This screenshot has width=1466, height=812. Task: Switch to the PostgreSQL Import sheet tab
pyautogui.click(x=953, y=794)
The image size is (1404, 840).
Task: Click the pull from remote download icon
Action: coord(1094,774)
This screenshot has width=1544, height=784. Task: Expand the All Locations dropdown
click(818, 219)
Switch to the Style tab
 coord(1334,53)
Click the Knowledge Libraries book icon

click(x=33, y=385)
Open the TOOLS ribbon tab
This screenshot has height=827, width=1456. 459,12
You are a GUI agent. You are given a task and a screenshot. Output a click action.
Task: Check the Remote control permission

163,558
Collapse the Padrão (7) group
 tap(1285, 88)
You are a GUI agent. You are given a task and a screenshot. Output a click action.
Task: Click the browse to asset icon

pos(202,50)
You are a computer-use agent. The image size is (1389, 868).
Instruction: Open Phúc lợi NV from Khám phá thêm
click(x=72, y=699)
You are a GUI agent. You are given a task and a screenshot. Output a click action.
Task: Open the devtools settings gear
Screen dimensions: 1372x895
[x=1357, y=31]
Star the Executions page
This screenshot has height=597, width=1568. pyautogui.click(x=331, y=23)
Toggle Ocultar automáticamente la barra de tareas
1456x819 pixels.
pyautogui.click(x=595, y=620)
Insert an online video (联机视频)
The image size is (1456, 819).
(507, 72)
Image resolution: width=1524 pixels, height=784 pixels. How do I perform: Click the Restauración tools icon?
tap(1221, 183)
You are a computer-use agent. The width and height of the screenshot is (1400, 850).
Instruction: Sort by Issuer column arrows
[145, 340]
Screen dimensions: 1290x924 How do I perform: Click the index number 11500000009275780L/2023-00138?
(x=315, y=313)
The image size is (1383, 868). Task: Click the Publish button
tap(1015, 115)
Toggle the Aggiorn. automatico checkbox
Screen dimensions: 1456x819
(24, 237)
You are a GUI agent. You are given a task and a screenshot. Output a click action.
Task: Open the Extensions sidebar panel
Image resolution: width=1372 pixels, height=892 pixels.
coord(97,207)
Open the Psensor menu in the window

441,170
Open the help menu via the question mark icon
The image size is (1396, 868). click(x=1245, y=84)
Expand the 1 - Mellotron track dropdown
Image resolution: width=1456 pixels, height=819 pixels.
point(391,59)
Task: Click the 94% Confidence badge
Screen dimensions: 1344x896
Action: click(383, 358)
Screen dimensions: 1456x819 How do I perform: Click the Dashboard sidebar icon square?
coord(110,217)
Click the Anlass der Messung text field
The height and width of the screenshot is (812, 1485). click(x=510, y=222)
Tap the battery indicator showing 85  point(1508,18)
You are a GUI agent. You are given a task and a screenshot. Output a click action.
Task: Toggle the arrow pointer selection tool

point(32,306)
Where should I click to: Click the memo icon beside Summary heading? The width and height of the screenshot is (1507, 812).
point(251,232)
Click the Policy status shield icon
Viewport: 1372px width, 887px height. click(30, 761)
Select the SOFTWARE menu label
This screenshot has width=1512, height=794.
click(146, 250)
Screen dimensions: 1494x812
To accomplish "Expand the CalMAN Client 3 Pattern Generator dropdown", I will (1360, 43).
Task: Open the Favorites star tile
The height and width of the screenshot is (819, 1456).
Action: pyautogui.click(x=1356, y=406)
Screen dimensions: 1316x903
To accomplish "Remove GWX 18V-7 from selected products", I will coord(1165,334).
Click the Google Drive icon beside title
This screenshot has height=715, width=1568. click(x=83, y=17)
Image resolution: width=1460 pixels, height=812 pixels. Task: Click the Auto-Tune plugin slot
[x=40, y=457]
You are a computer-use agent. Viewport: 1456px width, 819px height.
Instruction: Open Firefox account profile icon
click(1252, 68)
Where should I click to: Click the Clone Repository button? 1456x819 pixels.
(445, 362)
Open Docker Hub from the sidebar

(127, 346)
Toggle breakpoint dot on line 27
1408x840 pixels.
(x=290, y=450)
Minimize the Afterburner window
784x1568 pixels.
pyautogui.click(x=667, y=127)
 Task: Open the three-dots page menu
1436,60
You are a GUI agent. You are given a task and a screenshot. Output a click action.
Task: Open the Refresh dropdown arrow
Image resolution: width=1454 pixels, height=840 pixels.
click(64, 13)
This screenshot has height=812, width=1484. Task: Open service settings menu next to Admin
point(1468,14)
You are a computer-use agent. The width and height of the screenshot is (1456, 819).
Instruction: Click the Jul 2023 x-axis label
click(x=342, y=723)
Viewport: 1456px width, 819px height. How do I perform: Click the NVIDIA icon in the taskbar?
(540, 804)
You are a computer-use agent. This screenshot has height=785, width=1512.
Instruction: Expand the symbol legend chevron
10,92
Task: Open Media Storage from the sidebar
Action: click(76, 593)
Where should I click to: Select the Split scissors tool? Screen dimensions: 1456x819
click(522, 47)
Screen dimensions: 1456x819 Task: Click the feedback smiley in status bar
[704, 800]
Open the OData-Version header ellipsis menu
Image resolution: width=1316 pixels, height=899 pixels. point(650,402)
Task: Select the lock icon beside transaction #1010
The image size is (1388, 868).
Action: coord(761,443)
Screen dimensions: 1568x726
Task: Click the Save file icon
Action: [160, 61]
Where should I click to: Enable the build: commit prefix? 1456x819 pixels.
__________________________________________________
_Aim of the exercise_
Copy each line in the entries above where the word "accomplish" shows up.

_Your solution_
To accomplish "Expand the CalMAN Client 3 Pattern Generator dropdown", I will (1360, 43).
To accomplish "Remove GWX 18V-7 from selected products", I will coord(1165,334).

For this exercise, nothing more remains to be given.